_QUOTED TEXT_
^^^^^^^^
Can't find a good Samaritan? Don't blame it on Rio.
| RIO DE JANEIRO
An injured man knocks over a magazine stand in Sofia, Bulgaria, and no one helps him pick it up. A woman drops her pen on a crowded New York City sidewalk, and passersby don't let her know. A blind man needs help crossing a busy street in Kuala Lumpur, Malaysia, but has to fend for himself. In some parts of the world, it can be hard to find a good Samaritan.
But in Latin America, and especially in Rio de Janeiro, it's a different story.
The friendliest people in the world are here and elsewhere in the region, according to a six-year study of "simple acts of kindness" - a series of live street tests coordinated by Robert Levine and published in the current issue of American Scientist magazine. The research, carried out in 23 cities on all five continents, counters the Hollywood stereotype of Latin Americans as drug traffickers and gangsters, and shows that people across the region are friendlier, kinder, and likelier to come to the aid of someone in need than their fellow global citizens.
"The two highest-ranking cities are in Latin America: Rio and San José, [Costa Rica]," says Mr. Levine, a professor of psychology at California State University in Fresno, in the report. "Overall, we found that people in Por- tuguese- and Spanish-speaking cities tended to be among the most helpful. The other three such cities on our list - Madrid, San Salvador, and Mexico City - each scored well above average. Considering that some of these places suffer from long-term political instability, high crime rates, and a potpourri of other social, economic, and environmental ills, these positive results are noteworthy."
Levine's researchers dropped a pen to see if it was picked up by passers-by and returned to its owner. They watched to see whether a person pretending to have an injured leg would get help picking up strewn magazines. And they waited to see how many people would assist a blind man trying to cross a busy street.
In Rio, the pen was always returned to its owner and the blind man was always helped across the road. The injured man was helped 80 percent of the time. By contrast, in Singapore the blind man was helped just half the time. In Kuala Lumpur, Malaysia, 3 of 4 pens went unreturned. And in Sofia, Bulgaria, just over 20 percent of the "injured" were assisted.
Levine said there was no single reason to explain why Latin Americans tend to be more helpful. In addition to their shared geography and linguistic roots, the cities with the friendliest inhabitants were all ones in which people had less disposable income, where the pace of life was slower, and where the culture emphasized the value of social harmony.
That is particularly true of Rio. Although Rio has a reputation as one of the bloodiest cities in the world - drug-related violence has become so widespread that Citibank recently advised its clients not to use the city's main airport because of repeated shootouts on the roads nearby - people who know it rave about the warmth and generosity of the locals.
Levine's research partner, Arnoldo Rodrigues, said that is because the residents of what people here proudly call "the Marvellous City" make an extra effort to be nice.
^^^^^^^^
Entries on locating words and elements:
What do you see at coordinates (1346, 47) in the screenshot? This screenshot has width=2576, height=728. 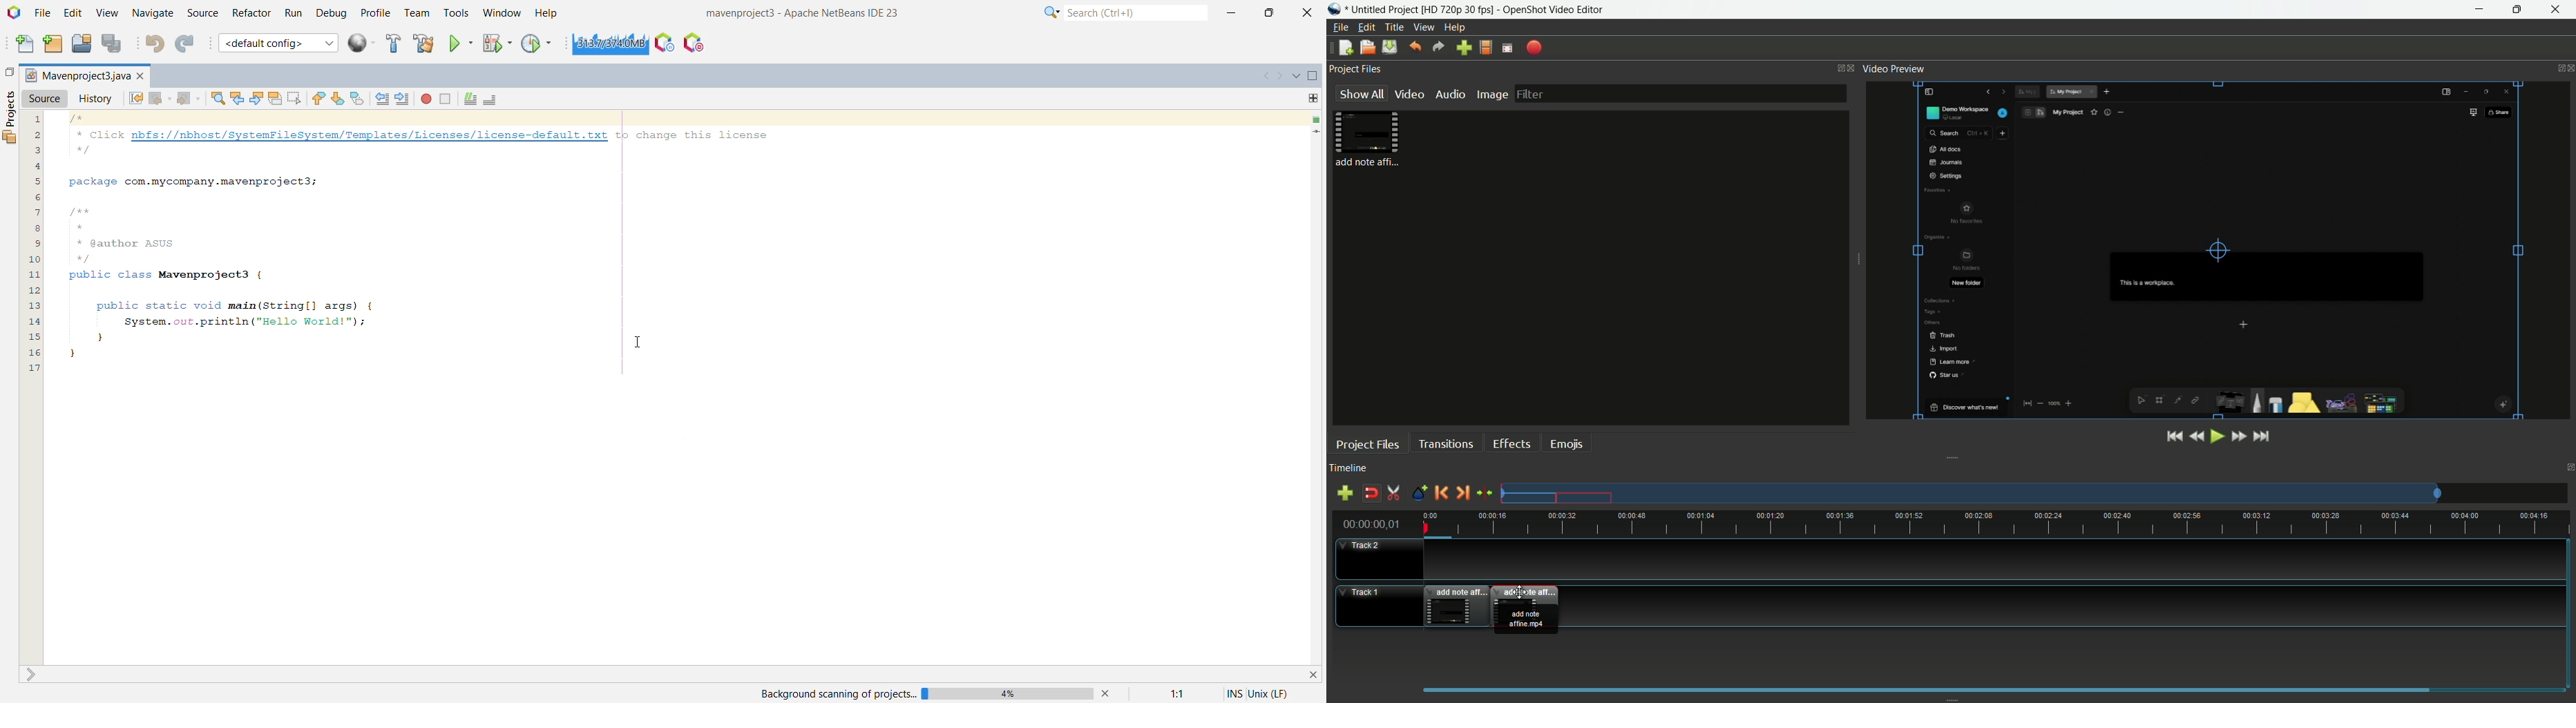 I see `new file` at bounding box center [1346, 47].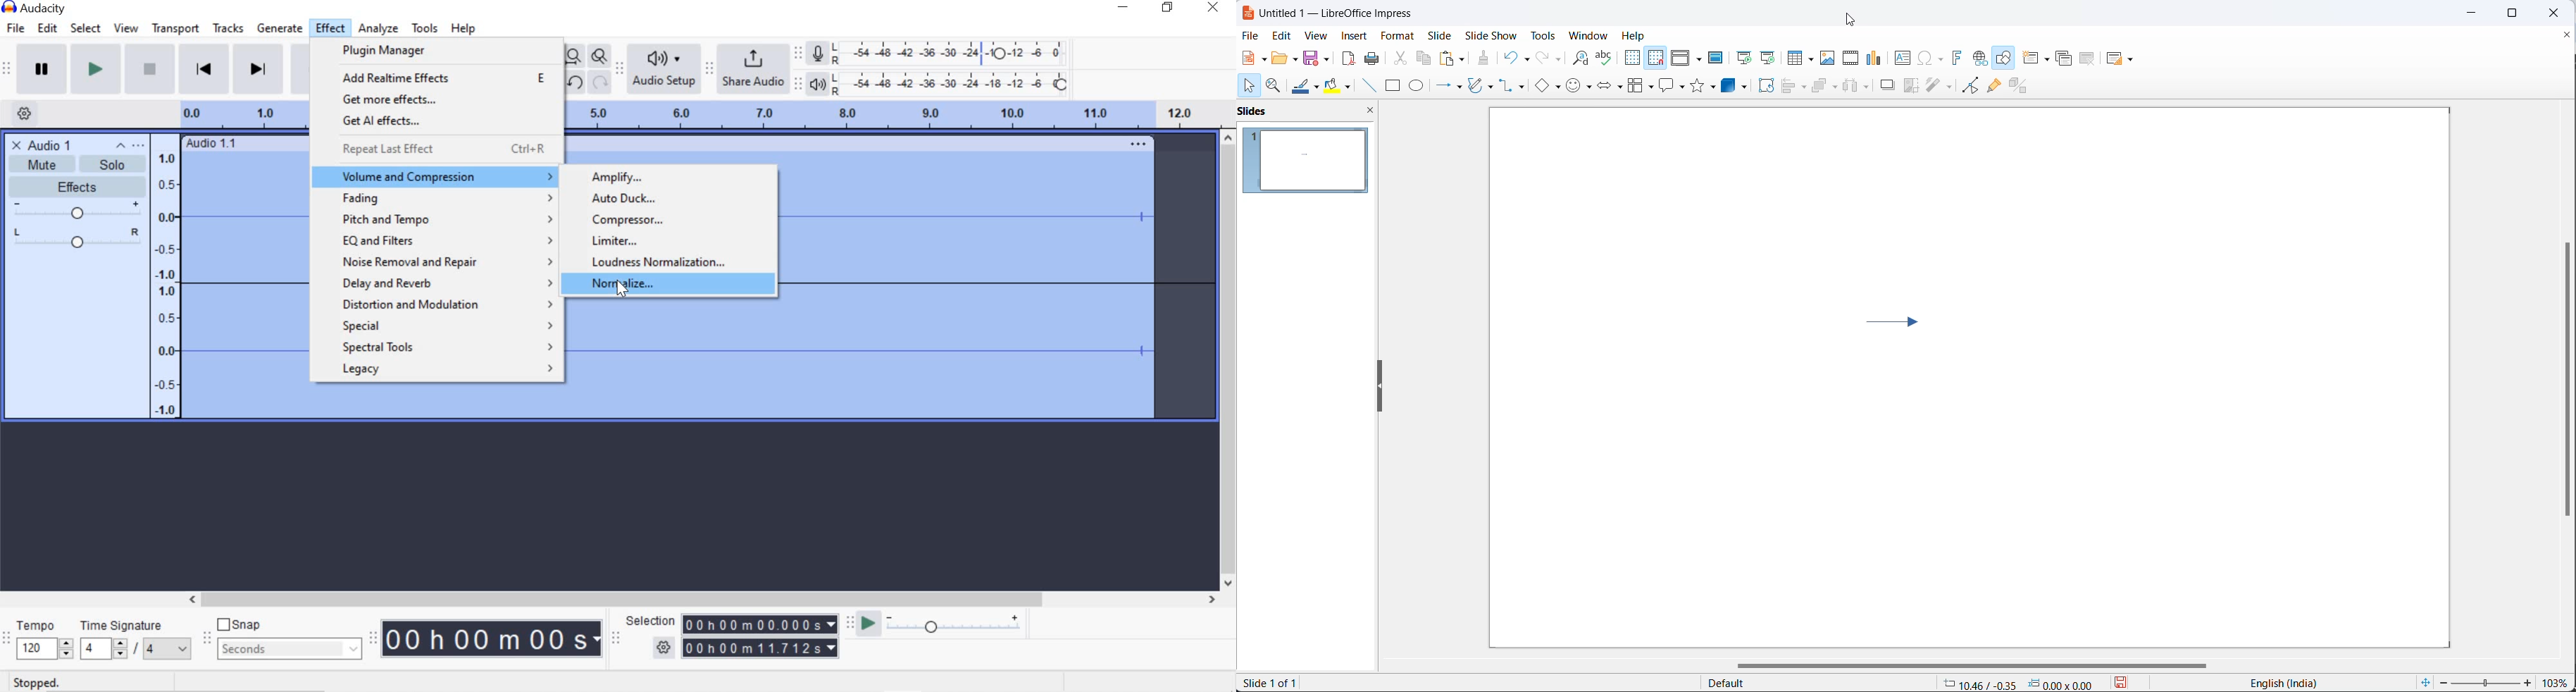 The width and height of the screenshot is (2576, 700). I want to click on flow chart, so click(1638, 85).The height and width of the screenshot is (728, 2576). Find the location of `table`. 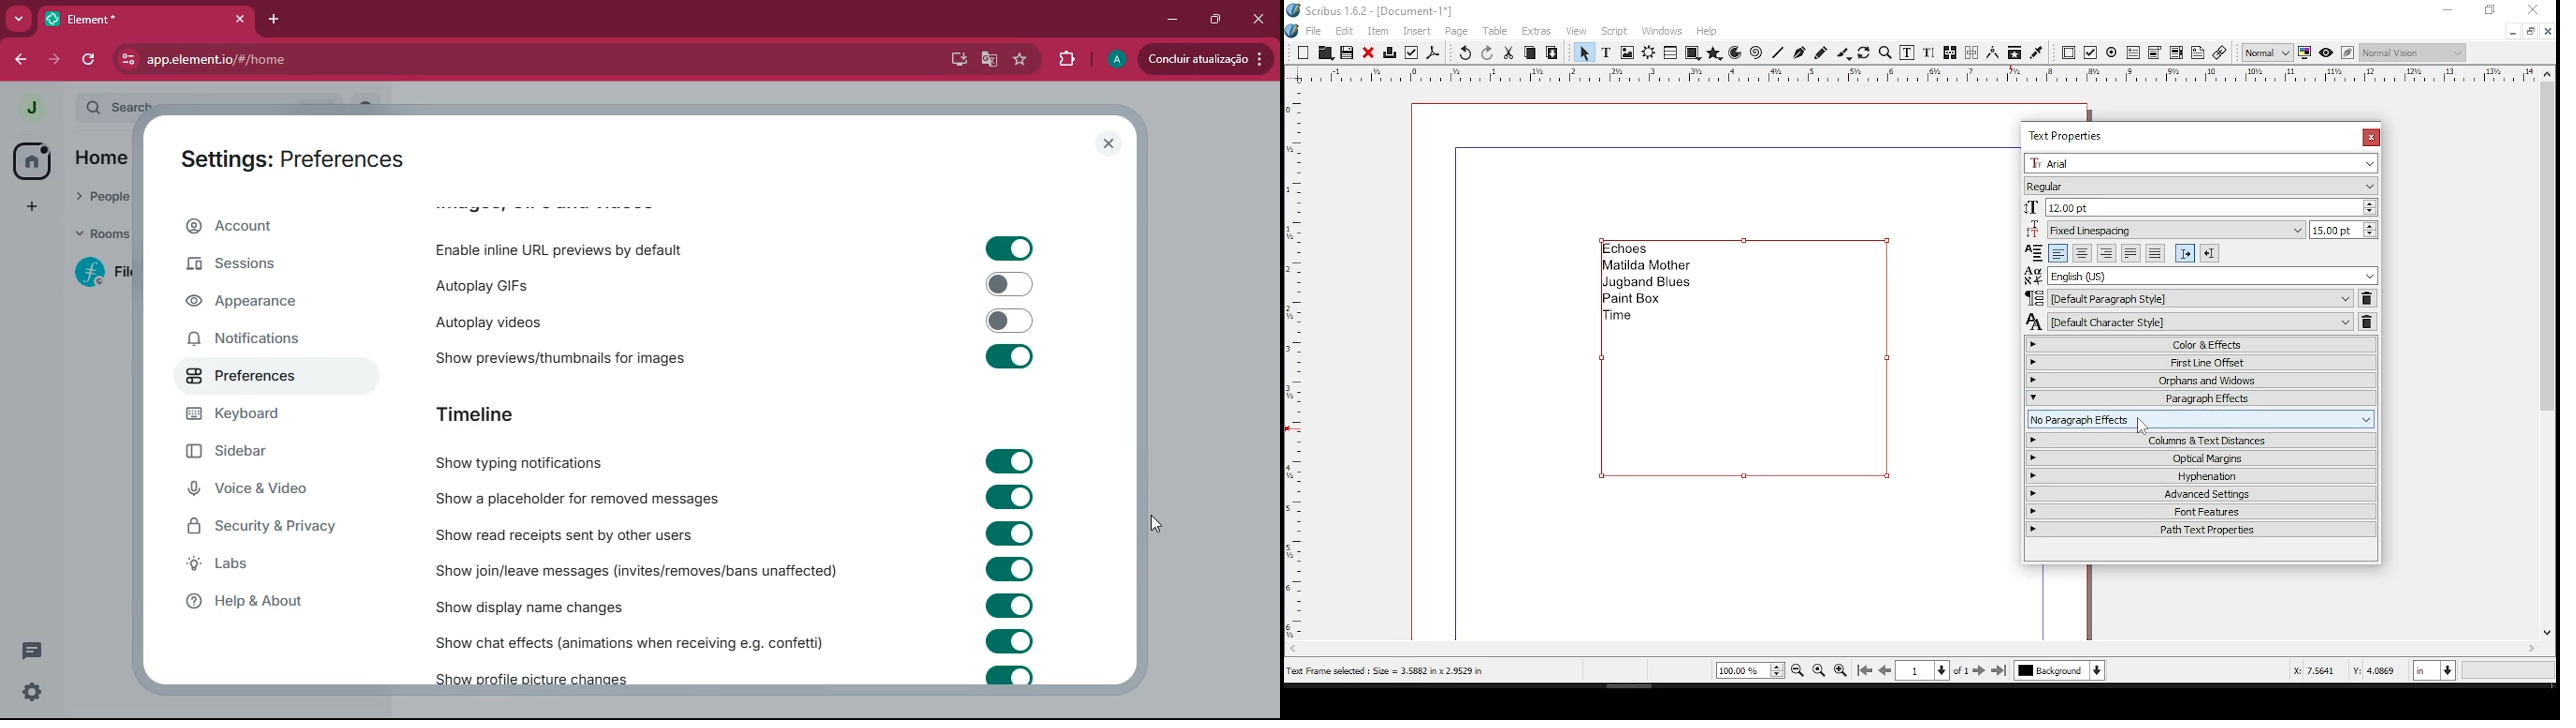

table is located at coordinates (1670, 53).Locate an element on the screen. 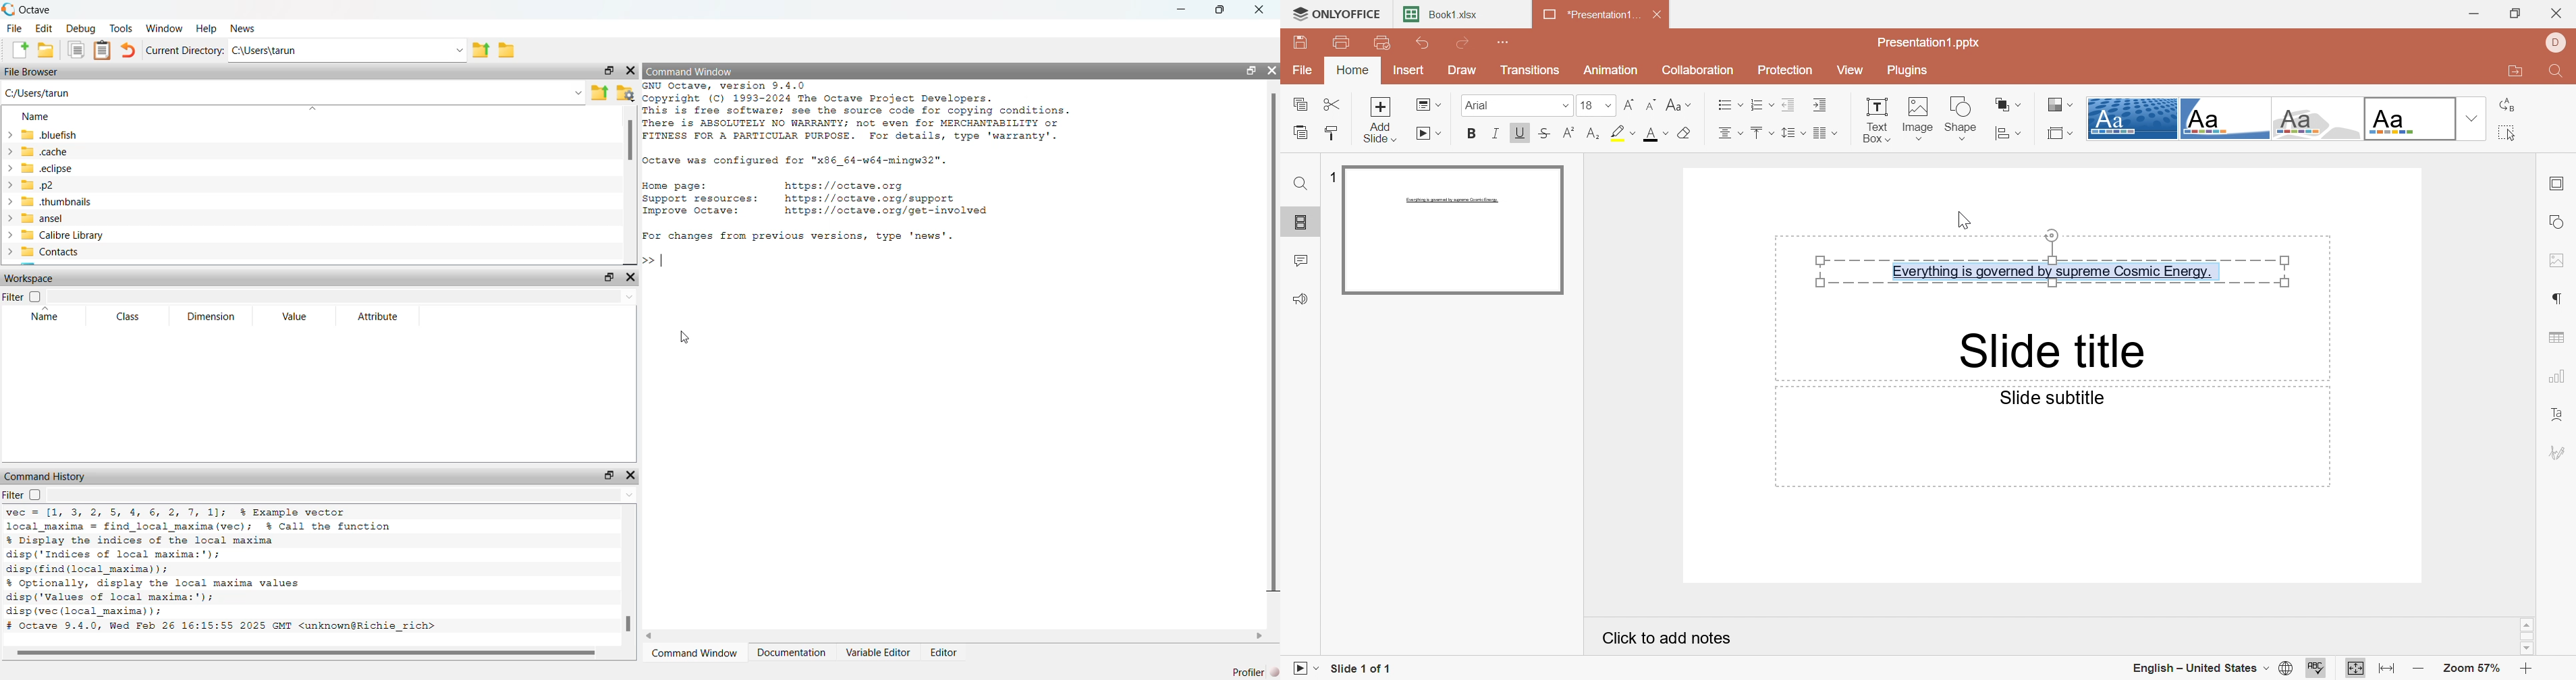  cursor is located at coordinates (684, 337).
^^^^^^^^
_REQUEST_
Resume the article about helpfulness in Rio de Janeiro and other cities, picking up after its last sentence. The data has no connection to the text.

_EXPECTED OUTPUT_
"There is an important word in Brazil: simpático," Rodrigues said in the report. "The term has no equivalent in English. It refers to a range of desirable social qualities - to be friendly, nice, agreeable, and good-natured. A person who is fun to be with and pleasant to deal with.... Brazilians, especially the Cariocas of Rio [as citizens here are known], want very much to be seen as simpático. And going out of one's way to assist strangers is part of this image. This Brazilian social script also extends to the Hispanic cultures in our study, where a simpático personality is held in equally high regard."
That desire to be seen as being nice was not as evident in the residents of Western cities, and especially not in New Yorkers. New York was the only US city included in the study, and it ranked 22 of the 23 reviewed.
In the Big Apple, people called out to the person who dropped his pen or tersely alerted the blind man it was safe to cross, but in a way that made it clear they wanted no further contact, researchers found.
New Yorkers want to help but don't want to get involved, Levine said, adding that New York finished second-to-last in a similar study carried out in 36 US cities nine years ago. (Paterson, N.J., was last; Rochester, N.Y. was first.)
"In general, it seemed as though New Yorkers are willing to help only when they could do so with the assurance of no further contact," said Levine. "But in more helpful cities, like Rio, it often seemed to us that human contact is the very motive for helping. People were more likely to give aid with a smile and to welcome the 'thank you' our experimenter returned."
Those findings came as no surprise to Ronald Inglehart, a professor of political science at the University of Michigan.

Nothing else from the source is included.